Imparablemente el desierto gana terreno sustituyendo con aridez y rigor ese sostén de la vida que son los bosques. Especies de animales y plantas se extinguen, perdidos para un mundo que aún desconoce su valor, perdido su lugar en el gran esquema de las cosas. La temperatura del mundo aumenta, la capa de ozono va mermando. A nuestro alrededor sólo vemos destrucción, polución, guerra, miseria, cuerpos lisiados y mentes deformadas, tanto humanos como no humanos. Si permitimos que esta desertización continúe nos habremos condenado a nosotros mismos. No podemos entrometernos de esta manera en el plan maestro y esperar sobrevivir.

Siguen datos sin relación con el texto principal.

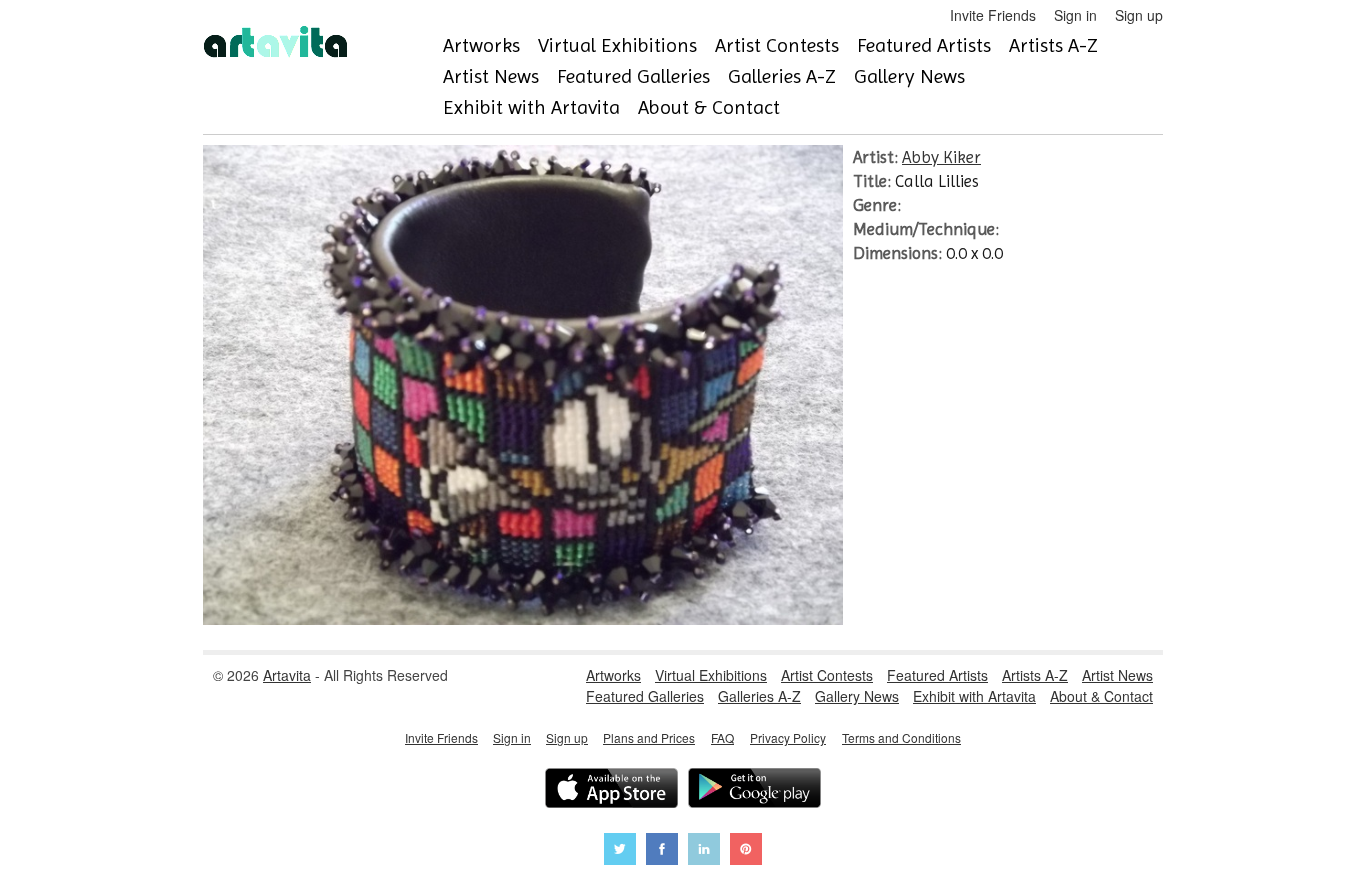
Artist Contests (777, 45)
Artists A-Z (1053, 45)
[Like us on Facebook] (662, 851)
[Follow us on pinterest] (746, 851)
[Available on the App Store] (611, 790)
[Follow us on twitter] (620, 851)
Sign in (1075, 15)
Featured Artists (924, 45)
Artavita (287, 675)
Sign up (1139, 15)
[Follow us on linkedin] (704, 851)
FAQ (722, 737)
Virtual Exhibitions (617, 45)
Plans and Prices (649, 737)
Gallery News (909, 76)
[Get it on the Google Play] (754, 790)
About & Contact (709, 107)
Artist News (491, 76)
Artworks (481, 45)
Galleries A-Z (782, 76)
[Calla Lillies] (523, 619)
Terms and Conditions (901, 737)
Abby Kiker (941, 157)
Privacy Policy (788, 737)
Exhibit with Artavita (531, 107)
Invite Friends (993, 15)
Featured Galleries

Me sentía abrumaba pensando en esta terrible imagen, en la magnitud de nuestro pecado contra la naturaleza, contra las criaturas compañeras nuestras. ¿Cómo podría yo —o cualquiera— justificar tan vasta e insensata destrucción?

Un higo cayó a mi lado, sorprendiéndome. Fifi bajó del árbol y se tumbó cerca de mí, completamente satisfecha. Aquí, al menos, había perfecta confianza entre humanos y animales, perfecta armonía entre las criaturas y su entorno salvaje. Faustino, andando a trompicones, se me acercó y, con los ojos abiertos de par en par me miró, alargó la mano para tocar la mía y luego volvió con Fifi. Confianza. Y libertad. Pensé en los incontables chimpancés que han perdido sus viviendas arbóreas y en los que permanecen prisioneros en zoológicos y laboratorios de todo el mundo. Recordé la historia de Old Man y cómo había respondido a la necesidad de un amigo humano.

En mí estalló el deseo de luchar, de batallar contra un amargo final. Los chimpancés necesitan ahora más ayuda que nunca y sólo podemos dársela si cada uno de nosotros aporta su granito de arena sin importar lo pequeño que pueda parecer. Si no lo hacemos así no sólo perjudicaremos a los chimpancés, sino también a nuestra propia humanidad. Y nunca debemos olvidar que, por insuperables que parezcan los problemas ambientales del mundo, si todos juntos nos esforzamos se nos dará la oportunidad del gran cambio. Debemos hacerlo. ¡Es así de sencillo!

Evered, Freud y Frodo bajaron y, con Fifi y Faustino, se fueron hacia la paz del bosque. Los miré partir; luego, volví la vista atrás. Y allí donde brillaba el sol a través de una ventana de la densa vegetación, un arco iris apareció al pie de la cascada.